Actin-like protein 6A is a protein that in humans is encoded by the ACTL6A gene.

Function 

This gene encodes a family member of actin-related proteins (ARPs), which share significant amino acid sequence identity to conventional actins. Both actins and ARPs have an actin fold, which is an ATP-binding cleft, as a common feature. The ARPs are involved in diverse cellular processes, including vesicular transport, spindle orientation, nuclear migration and chromatin remodeling. This gene encodes a 53 kDa subunit protein of the BAF (BRG1/brm-associated factor) complex in mammals, which is functionally related to SWI/SNF complex in S. cerevisiae and Drosophila; the latter is thought to facilitate transcriptional activation of specific genes by antagonizing chromatin-mediated transcriptional repression. Together with beta-actin, it is required for maximal ATPase activity of BRG1, and for the association of the BAF complex with chromatin/matrix.
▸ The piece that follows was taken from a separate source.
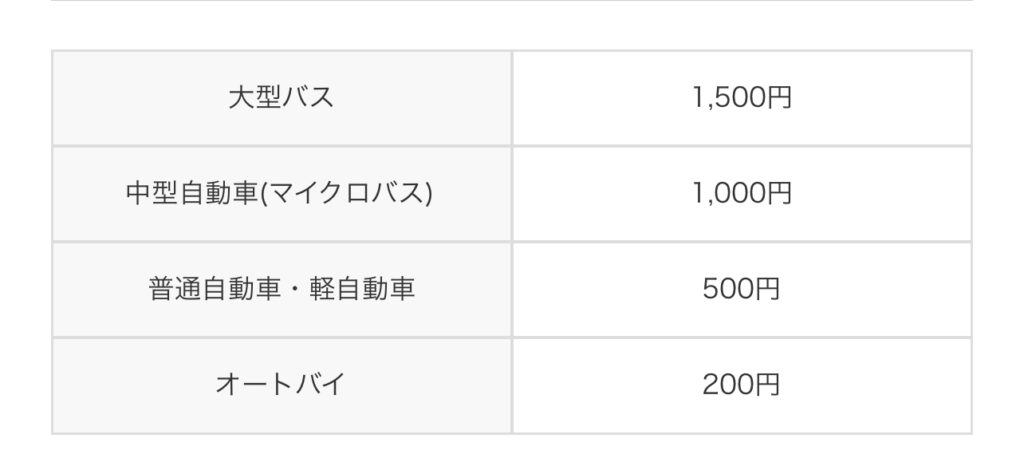This screenshot has width=1024, height=462.
Task: Click the 普通自動車・軽自動車 cell
Action: (x=281, y=289)
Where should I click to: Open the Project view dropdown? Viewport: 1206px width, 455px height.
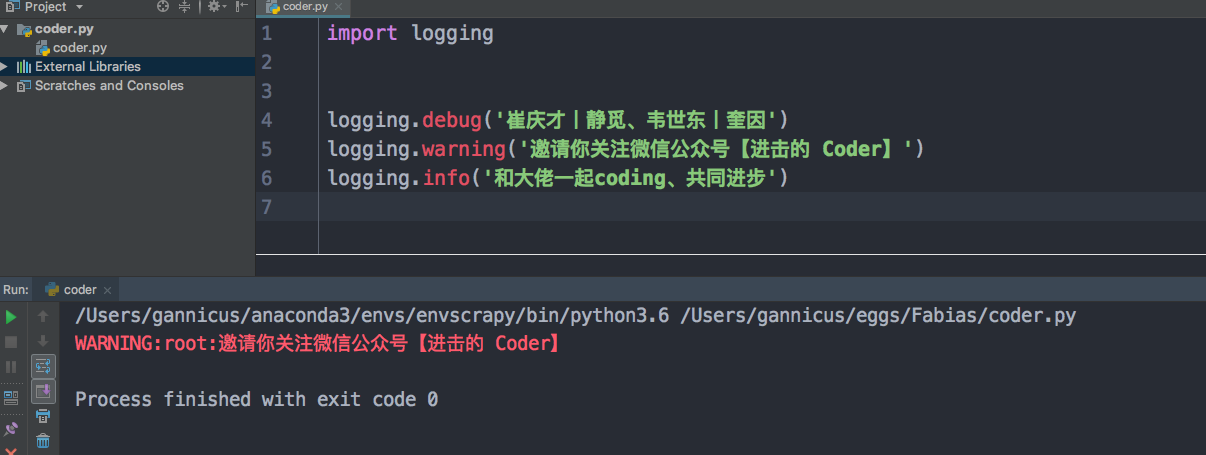point(79,7)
Three transcript variants that encode two different protein isoforms have been described.

Clinical significance 

ACTL6A is amplified in head and squamous cancers and confers poor prognosis in patients. In hepatocellular carcinomas, it promotes metastasis.

Interactions 

ACTL6A has been shown to interact with SMARCA2, Myc, Transformation/transcription domain-associated protein, RuvB-like 1 and SMARCA4.